1. Load a large, say, 300MB, document to JS memory (e.g. from XHR or IndexedDB - former could stream, latter cannot)
2. wasm.grow() memory +300MB to fit the document, memcpy the document to Wasm memory
3. unload doc from JS memory, -300MB,
4. wasm.grow() a second time, for, say, +1GB to unpack/expand the doc in wasm, and fit a working memory area for processing the document
5. document unloads, -1.3GB of unused memory in wasm (would .shrink() here if available)
6. load a (the same?) document again, e.g. +300MB to JS memory, but OOM since cannot find address space for 1.3GB + 300MB simultaneously.

Outside the loading process, applications can also have large persistent JS side memory allocations long after the wasm heap has been .grow()n to its maximum size. E.g. when

• working with large amounts of data with IndexedDB,
• using Web Audio,
• using WebGL or WebGPU,
• large web requests, or
• other marshalling of data between JS and Wasm.

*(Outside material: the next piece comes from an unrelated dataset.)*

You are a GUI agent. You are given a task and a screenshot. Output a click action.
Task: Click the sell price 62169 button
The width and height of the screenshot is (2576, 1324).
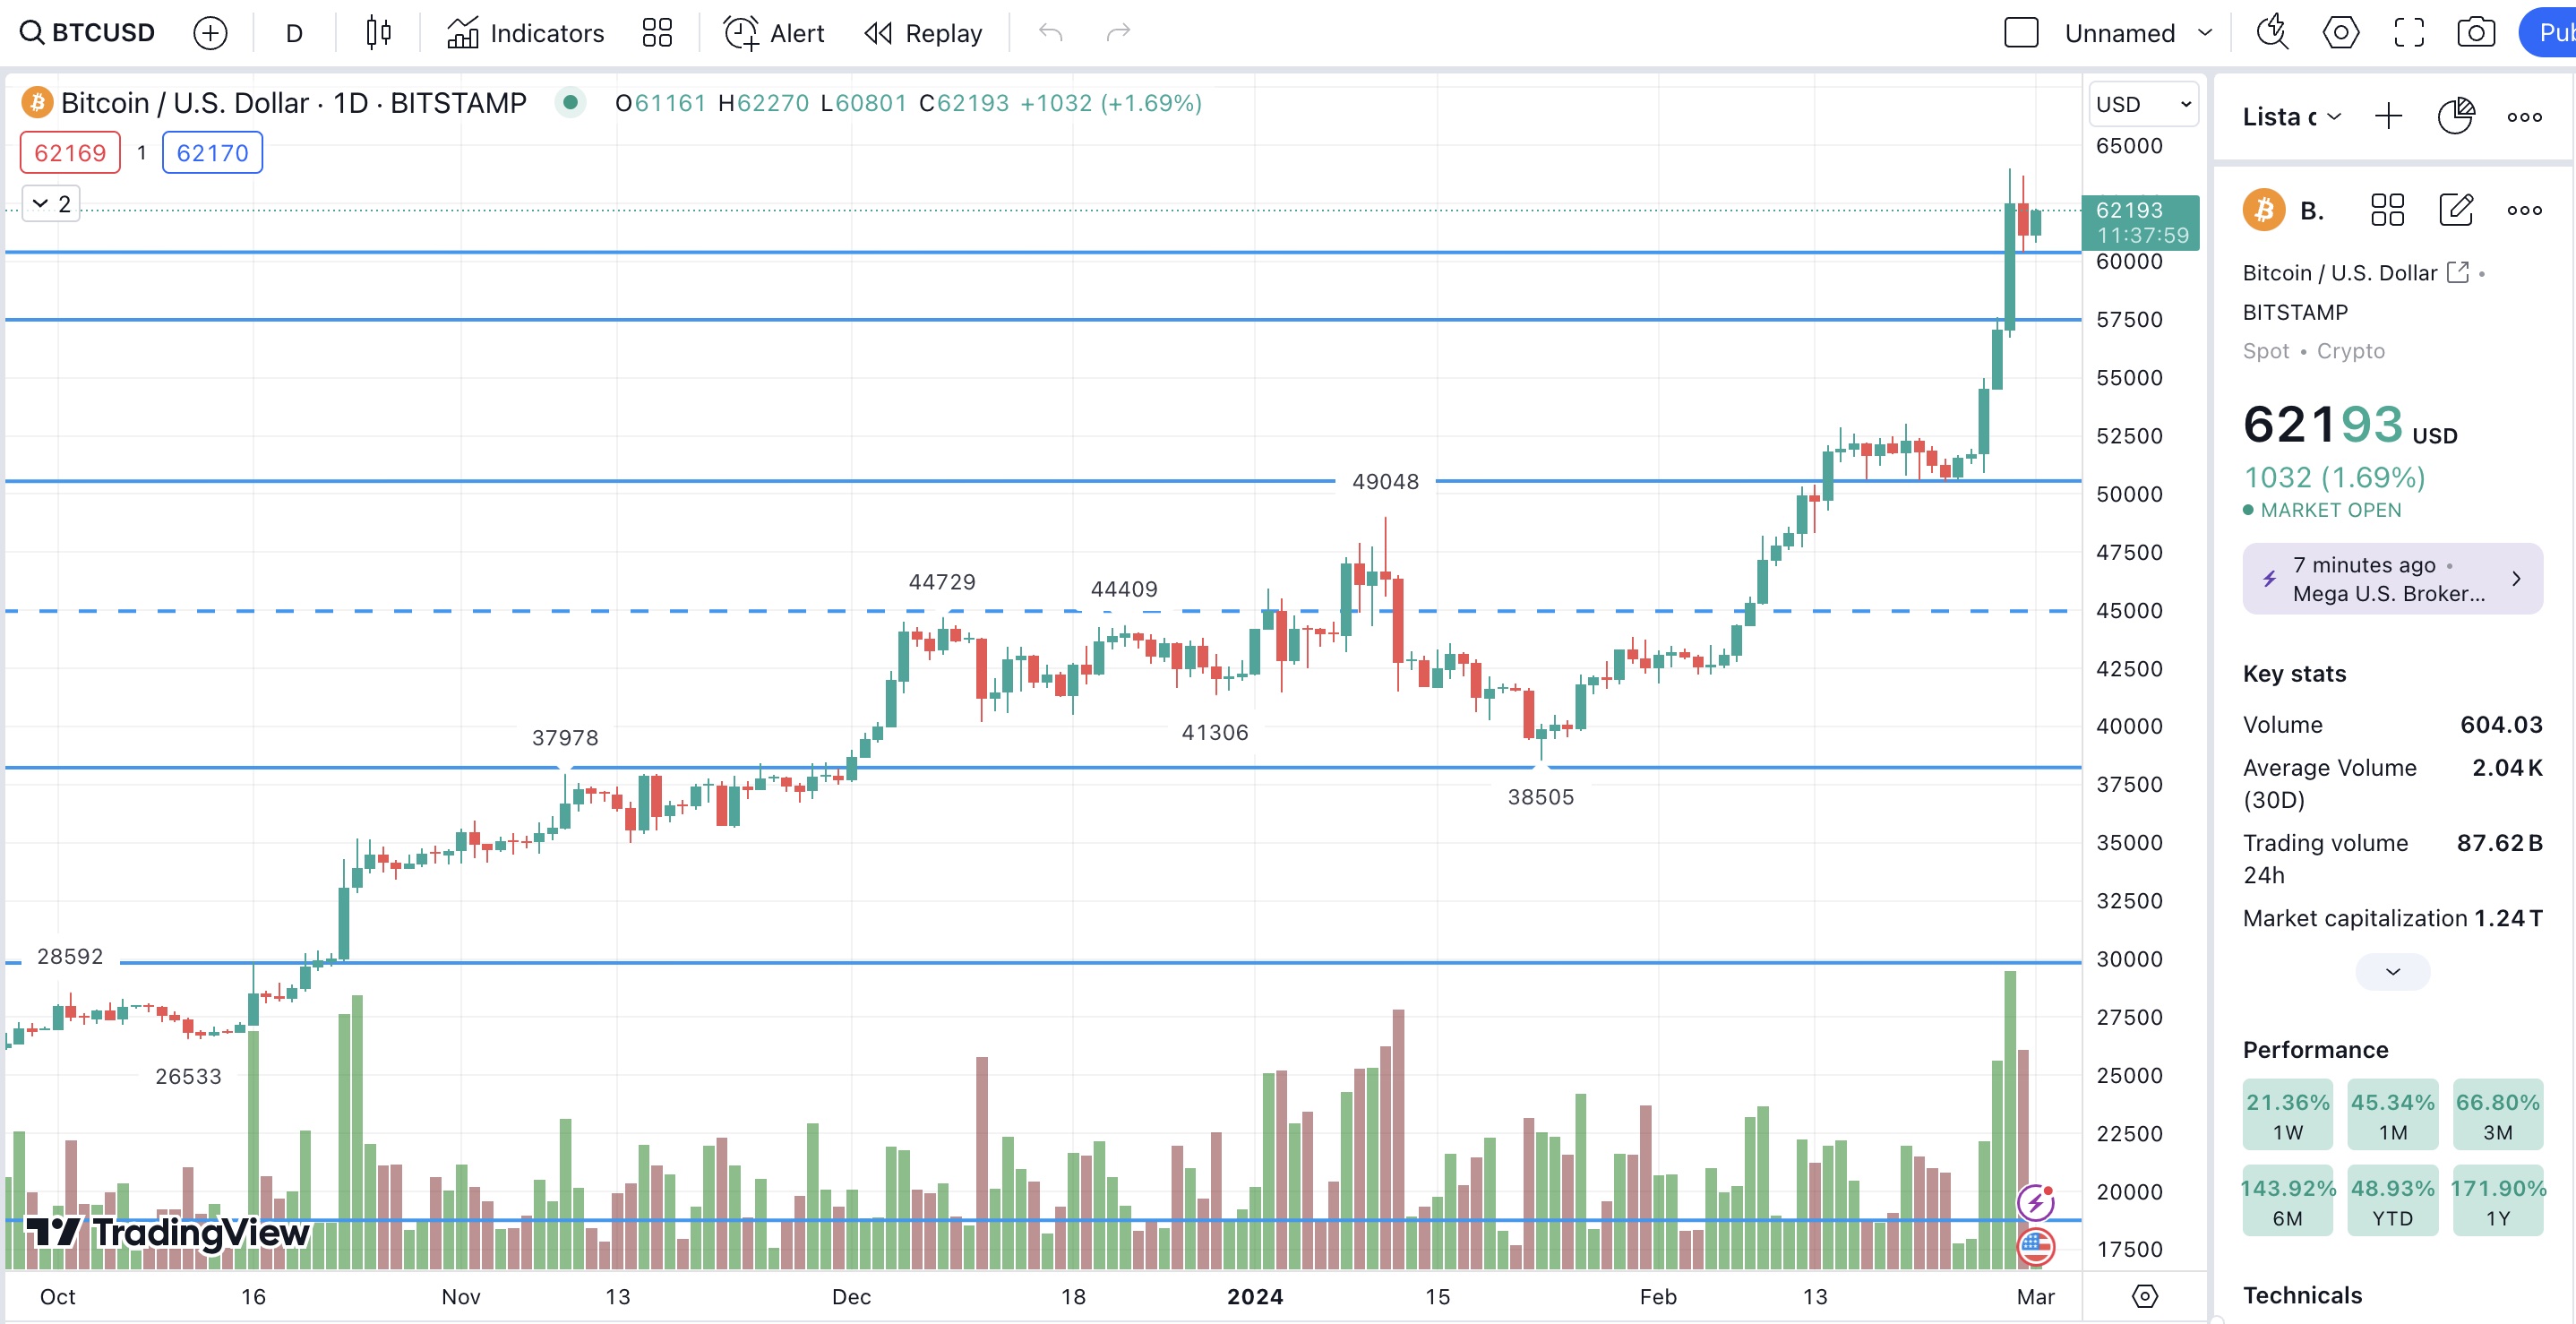click(70, 153)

but the size of the needed JS side memory can vary between documents/game levels, so when one level might need more of Wasm memory, another level might need more of JS memory. E.g. in Unity game specifically, if there is programmatically heavy computation (pathfinding, AI, noise, skinning, some other game C# computation) in one level, that could amplify a lot of wasm .grow()s to occur. If there is a lot of audio, or data marshalling, or cutscene videos, then there will be a lot of JS memory usage. These Wasm vs JS side maximums will not necessarily happen at the same time, but without a .shrink() operation, one cannot do anything to combat this (and should probably pretend as if these maximums did occur simultaneously).

With wasm32 at least 64-bit browsers will be immune to this, so this will be a 32-bit browser only concern. Not sure what will happen with wasm64.

The reason I push back on memory.shrink is that it opens a big can of worms for shared memory and a small can of worms for non-shared memory, so it's something I was hoping we could avoid, if indeed it has limited practical applicability.

It would certainly not be a 100% cure, since a wasm application that was not fragmentation aware would not be able to benefit. Though if one is developing a wasm page with large data sets, unfortunately one will already need to be fragmentation aware, there is no escaping that with or without .shrink().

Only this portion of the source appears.